I work from home so i need space. The other thing is that every year i go to asia for about 4-5 months which means subletting or finding a new apartment. This is becoming tedious to say the least, and i see the situation just getting worse in the coming years. I do have money saved and could buy a house for 100-150k. This would probably save me money in the long run vs renting. 
I've visited Niagara about 5 times last year and becoming familiar with it. It seems pleasant, every thing that Toronto isn't - green friendly and cheaper. I find many housing in the NF downtown which seem to have plenty of potencial.
http://www.realtor.ca/propertyDetails.aspx?propertyId=10235451&PidKey=-306844824
here's another one
http://www.realtor.ca/propertyDetails.aspx?propertyId=9809621&PidKey=-870169528
Seems to a few of these classic housing popping up all the time and the price is right. From what i can tell the neighbourhood is good, like a small part of Toronto 20 years ago. Problem i have is that every RE agent i talk to tells me that area there not good. Doesn't seem to be high crime or anything, just a lot of rental and skid people around. Again sounds like Toronto. They all say to buy west of Stanley ave. but i find that area is so dull and boring.
I don't really know it will work for me in the long run in NF, so i'd like to buy some thing that at least has a chance of going up in value if i sell in a few years. I may want to move back to TO, don't know really. Is anyone familiar with NF's? I be interested in your opinion. 
The other area that seem good is Chippawa, 
http://www.realtor.ca/propertyDetails.aspx?propertyId=10204810&PidKey=2131699581
Over all NF's seems like a good place to live with a lot of parks and nature near by. 1-1/2 from Toronto is not bad, could visit once a week should be a problem. Tourism seems to bring money on a regular basis. 
None the less seems NF has a bad reputation and a few people have said the RE market there is just dead. So that's what stopping from moving there.


----------



## atrp2biz (Sep 22, 2010)

I'm from the Niagara Region (dinky township of Wainfleet) and share the sentiments of your agent. Have you thought about the St. Catherines area? Closer to Toronto and better communities IMHO.


----------



## the-royal-mail (Dec 11, 2009)

Hmmm didn't we discuss this last year? If not, then if there is no reason for you to be in Toronto, definitely don't pay those high prices and stress of living in such a congested area. My concern though is how you seem to think that owning a house suits the lifestyle of someone who goes away for several months a year. It does not. An apartment in a tower is the best for that type of living, as you simply lock the door and go away, tell the royal mail to hold the mail. With a house it's so obvious to criminals that you're not there and when a tree falls on the house or the pipes break, you need to fix these things expeditiously. Simply walking away from a house for 4-5 months is a bad idea, and if you are planning on doing that then you would be better off with an apartment.
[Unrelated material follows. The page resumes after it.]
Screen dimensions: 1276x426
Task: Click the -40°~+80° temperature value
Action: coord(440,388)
Also, it is not necessarily true that you will save money by owning. I've found the excact opposite to be true. When I moved to a more sensible city, I ended up with an apt with twice as much space for half the cost of my condo, which was half the size.

Nothing says you can't get an apt in NF if that's where you want to live. No reason you need to leap right to a house.


----------



## Four Pillars (Apr 5, 2009)

I agree with Royal.

My standard advice for anyone moving to a new area is to rent first, learn the lay of the land and then buy if it makes sense.
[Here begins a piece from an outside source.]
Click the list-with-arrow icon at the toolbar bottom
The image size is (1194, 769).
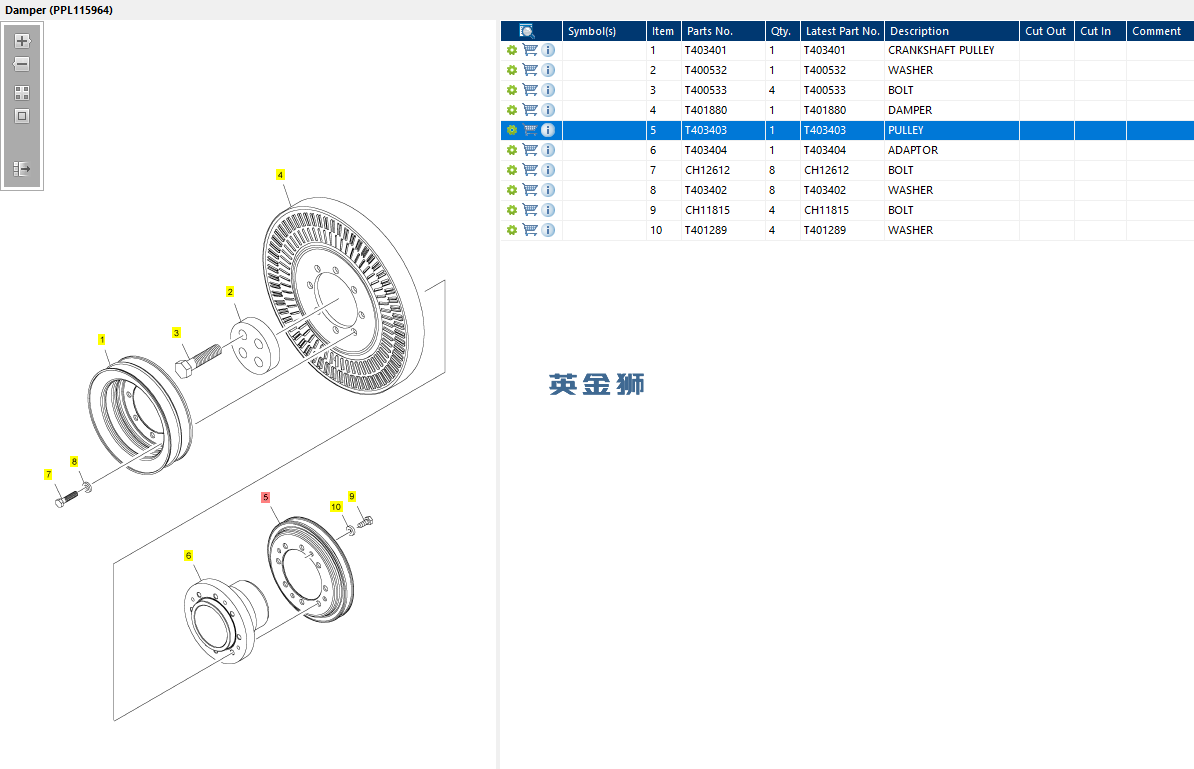[22, 168]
In your case, buying doesn't really make much sense to me.


----------



## HaroldCrump (Jun 10, 2009)

I second the sentiments on NF.
It's an economically dead area.
There is very little new construction.
House prices don't appreciate because it doesn't attract upwardly mobile professional residents.
Buying makes sense if you plan to set up a vineyard, organic farm or want to enjoy "country" living.
In that case, you need to buy several acres of property with a century old home.
Nothing wrong with that, just doesn't seem to align with the profile you laid out for yourself.


----------



## mrcheap (Apr 4, 2009)

I was thinking exactly the same thing as Royal and 4P as I read this ("why doesn't he just rent?" and "he's going to be away from a house for 4-5 months - eep!").

Years ago my brother was living in a small community in Quebec and he got some ridiculously cheap rentals (like $250 for a nice apartment). Might be worth looking into the rental situation in a few communities that you'd find acceptable to live in.
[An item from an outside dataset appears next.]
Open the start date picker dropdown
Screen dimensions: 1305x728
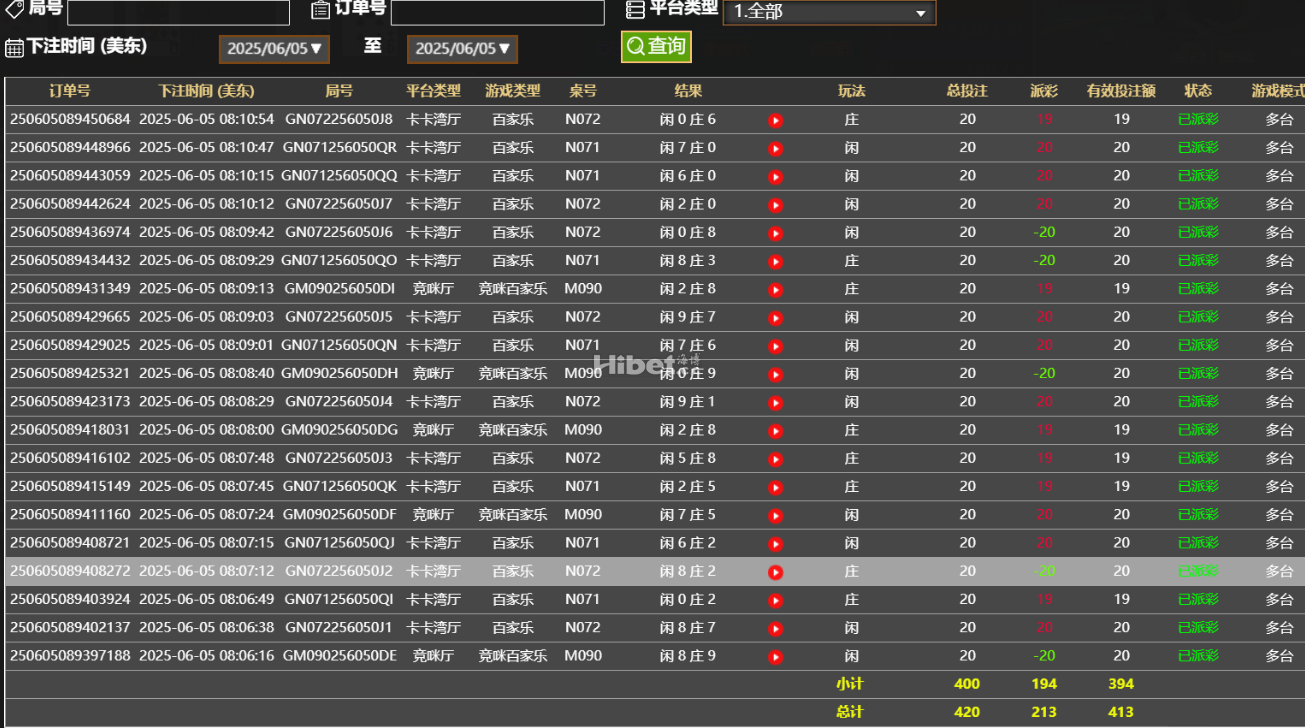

I'd be very interesting in hearing more about this 4-5 months per year in Asia... I imagine a number of bloggers would be delighted to get a guest-post on the topic.

Another idea would be to buy something and get roommates who would be willing to take care of the place when you're away. Not sure if you'd want to live with people when you're in Canada though... 

Also there are people who will live at your place and take care of it for extended periods (like the 4-5 months for you), although I think the standard deal is they stay free in exchange for taking care of the place...


----------



## chaudi (Sep 10, 2009)

Well renting every year is really not a joy. Dealing with new landlords is not so easy since my income and job are not regular, then they hate me in the end because i break the lease. Then i have to move and storage and everything get damaged or even stolen if i hire the wrong mover. I have to stay in hotel while i find an apartment (it took 6 days this year, but i actually found a good deal for $1000 a month for 2 bd rooom bung at bath& lawren) but other years it hasn't been so lucky.
I've never lived in a high rise, i can't imagine i would be happy there, i won't even rent there. Like many people i have the dream of house like i grew up in. Compared to n toronto it is about 8th of the price for the same thing! So for 150k i can get my dream in NF (now), earning enough for house in N Toronto maybe a dream too but i wonder if will ever get there at my age. 
I guess security is one issue, i imagined i would just be friendly with the neighbours and they would keep an eye out.
I have a feeling in 10 year the housing price may be much higher in NF as well as rent in TO maybe completely out of wack, then i'll be saying remember when i could get that nice fixer-upper for 130k...
The other option comes to mind is Florida or somewhere in the states.
Here check out this one, in 1995 it sold for 375k US!
http://www.realtor.com/realestatean...Big-Pine-Key_FL_33043_M62346-63878?source=web
probably too hot during the summers though...


----------



## Four Pillars (Apr 5, 2009)

I think the inconveniences you experience when renting are just a fact of life for you, since you basically split your time in two different places.

Owning a house will solve some of these issues and then create a whole pile of new ones.

I'm not sure why you are ok with buying a house (which you will be paying for all year) and then leaving it vacant for 4-5 months and yet with rentals, you break your lease, put your stuff into storage etc when you are gone.

Have you thought about just keeping your apartment year-round? This will cost more, but it will solve a lot of the issues you are having. Maybe get a cheaper rental? 

I think that is a better option than buying a house.


----------



## Potato (Apr 3, 2009)

chaudi said:


> This would probably save me money in the long run vs renting.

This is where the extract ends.